▸ **Problem statement**
Using the listing below, retype exactly the lines starting at the one with "Блог (29, 96)" and ending at the one with "Штревели (55, 445)", and include both.

▸ **Exercise materials**
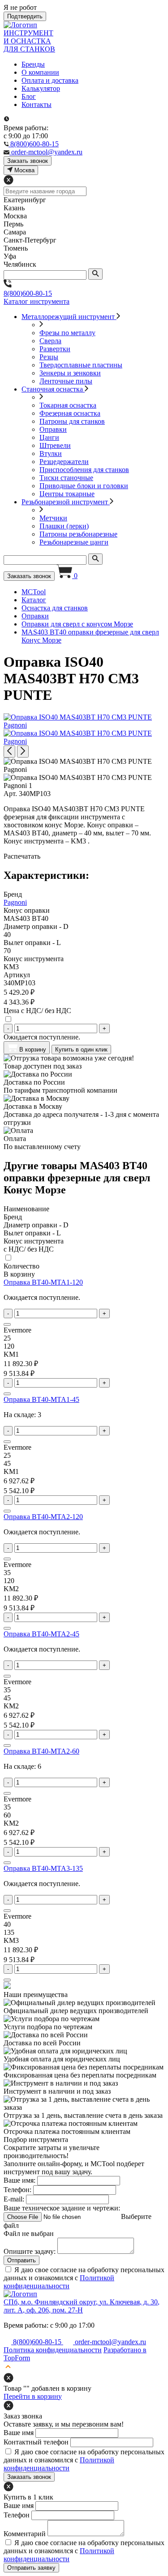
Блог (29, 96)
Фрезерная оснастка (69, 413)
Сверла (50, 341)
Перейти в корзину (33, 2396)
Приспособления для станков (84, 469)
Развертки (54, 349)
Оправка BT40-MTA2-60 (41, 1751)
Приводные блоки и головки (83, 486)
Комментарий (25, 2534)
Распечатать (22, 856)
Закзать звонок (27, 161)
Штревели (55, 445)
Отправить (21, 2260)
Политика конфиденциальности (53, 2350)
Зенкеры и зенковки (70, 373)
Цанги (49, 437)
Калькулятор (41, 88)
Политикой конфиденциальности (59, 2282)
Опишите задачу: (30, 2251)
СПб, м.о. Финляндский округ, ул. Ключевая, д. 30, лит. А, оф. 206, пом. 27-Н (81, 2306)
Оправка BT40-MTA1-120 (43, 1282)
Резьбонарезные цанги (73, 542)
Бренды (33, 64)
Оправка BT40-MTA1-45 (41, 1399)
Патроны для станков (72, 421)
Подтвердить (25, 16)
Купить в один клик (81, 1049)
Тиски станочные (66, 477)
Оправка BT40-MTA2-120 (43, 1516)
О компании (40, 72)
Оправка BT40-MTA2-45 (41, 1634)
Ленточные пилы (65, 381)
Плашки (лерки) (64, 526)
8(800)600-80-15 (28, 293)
...
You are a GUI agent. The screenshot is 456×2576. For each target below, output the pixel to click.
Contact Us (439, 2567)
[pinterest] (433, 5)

▸ **Solution to the problem**
Блог (29, 96)
Фрезерная оснастка (69, 413)
Сверла (50, 341)
Перейти в корзину (33, 2396)
Приспособления для станков (84, 469)
Развертки (54, 349)
Оправка BT40-MTA2-60 (41, 1751)
Приводные блоки и головки (83, 486)
Комментарий (25, 2534)
Распечатать (22, 856)
Закзать звонок (27, 161)
Штревели (55, 445)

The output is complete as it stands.